Good point. maybe I'll check on the Ti forums about this too. Perhaps there are recommended resistance values when you need to measure through a voltage divider. On that note, I do know I'm currently doubling the error, because I'm using a 1/2 voltage divider to measure a battery that can never be more than 4.2V. Instead of two 10K resistors, perhaps I'll try a combination that gives me a 3/4 ratio, so that 4.2 will = 3.15 instead of 2.1. Right there that should cut the error % some.

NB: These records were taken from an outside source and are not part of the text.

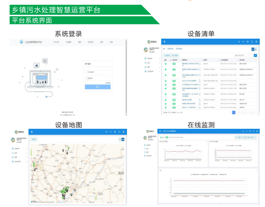Screen dimensions: 265x207
Task: Click the home breadcrumb icon in device list
Action: tap(164, 49)
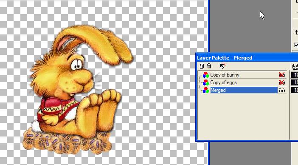Toggle the checked checkbox at right edge
298x165 pixels.
point(296,45)
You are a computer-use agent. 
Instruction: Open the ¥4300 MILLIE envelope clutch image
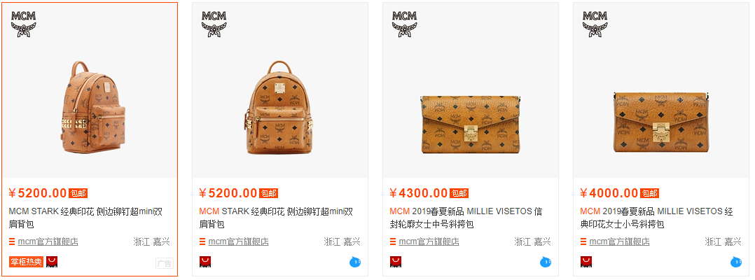click(471, 124)
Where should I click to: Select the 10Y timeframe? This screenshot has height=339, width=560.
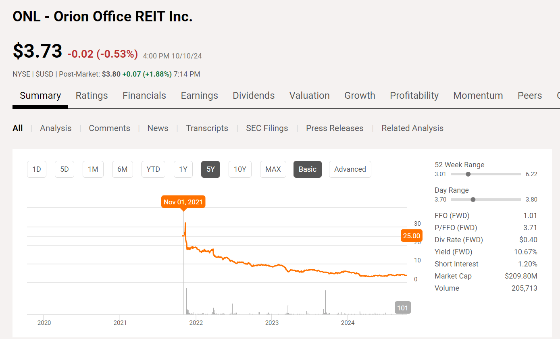click(240, 169)
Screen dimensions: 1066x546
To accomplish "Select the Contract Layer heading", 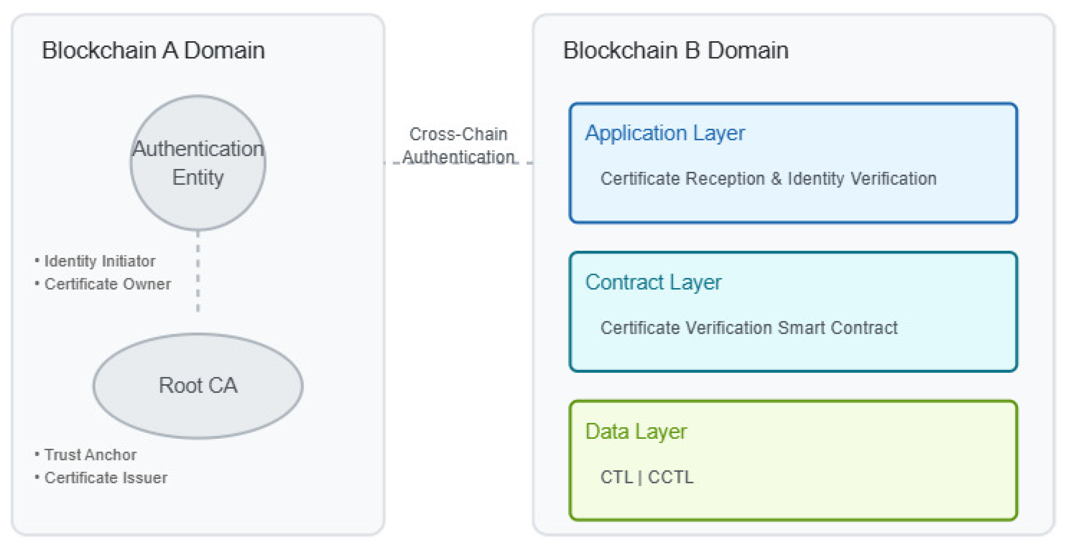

I'm having a tough time gauging how critical this is. It is possible to over-think this stuff too. Its purpose is to warn a user when there are only a few hours left of life in the cell, to alert him/her to re-charge as soon as convenient. If you've ever looked at the discharge curve of a LiPO cell, Its pretty flat up to a a certain point, and after that its as as steep as a cliff. Thats why simply waiting for adcReadVddMillivolt() to drop didn't work out for me. By the time that voltage started dipping by 100mV, the warning would only be good for about 10 minutes at best, before shutdown was mandatory (I have a separate precision voltage monitor circuit to force that). I've done my own discharge study of the cell I'm using, based on the actual drain of the wixel running the app I've written. From that i can see that the more accurately I can measure cell voltage when its between 3.8 and 3.7 volts, the better chance I have of allowing maximum hours use before the warning starts, while still allowing a couple of hours "grace" after the warning. Its not an exact science (there's battery age, temperature, etc.). But reliably measuring within 50mV of the truth would ease my mind.
Since the cell is charged by a special management chip that stops exactly at 4.2, perhaps I can write a routine to let the user cause a self calibration the first time its turned on after a charge. Or I suppose I could calibrate each one individually with a saved variable or param_variable.